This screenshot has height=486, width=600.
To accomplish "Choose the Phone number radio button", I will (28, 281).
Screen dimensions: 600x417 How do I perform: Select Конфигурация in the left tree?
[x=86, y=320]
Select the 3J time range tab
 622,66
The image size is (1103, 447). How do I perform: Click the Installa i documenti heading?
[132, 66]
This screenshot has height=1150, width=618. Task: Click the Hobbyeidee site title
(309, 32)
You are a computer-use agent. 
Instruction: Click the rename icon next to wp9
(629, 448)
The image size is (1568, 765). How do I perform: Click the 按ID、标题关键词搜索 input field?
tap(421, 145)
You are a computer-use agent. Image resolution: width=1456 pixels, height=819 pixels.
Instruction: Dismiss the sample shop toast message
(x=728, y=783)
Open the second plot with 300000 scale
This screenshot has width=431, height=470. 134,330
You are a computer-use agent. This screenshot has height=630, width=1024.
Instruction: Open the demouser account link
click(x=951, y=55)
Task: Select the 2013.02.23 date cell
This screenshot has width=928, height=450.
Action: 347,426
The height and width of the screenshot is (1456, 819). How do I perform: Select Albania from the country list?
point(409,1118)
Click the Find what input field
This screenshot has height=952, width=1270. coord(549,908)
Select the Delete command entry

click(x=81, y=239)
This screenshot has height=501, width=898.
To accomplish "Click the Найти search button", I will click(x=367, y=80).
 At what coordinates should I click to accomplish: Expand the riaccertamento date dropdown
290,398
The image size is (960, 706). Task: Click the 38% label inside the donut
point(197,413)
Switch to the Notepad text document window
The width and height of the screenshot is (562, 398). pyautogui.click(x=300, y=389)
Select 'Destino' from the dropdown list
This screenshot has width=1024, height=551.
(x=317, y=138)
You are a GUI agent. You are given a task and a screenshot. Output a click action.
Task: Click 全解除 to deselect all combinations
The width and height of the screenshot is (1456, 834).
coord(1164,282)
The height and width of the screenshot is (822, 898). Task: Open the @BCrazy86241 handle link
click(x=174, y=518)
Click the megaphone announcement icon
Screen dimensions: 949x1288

▶ _How to complete this task_
Collect, from the material above, every line containing the word "agent".

▶ _Expected answer_
You are a computer-use agent. 
You are a computer-use agent. Image resolution: width=1456 pixels, height=819 pixels.
You are a computer-use agent. This screenshot has height=630, width=1024.
You are a GUI agent. You are given a task and a screenshot. Output a click action.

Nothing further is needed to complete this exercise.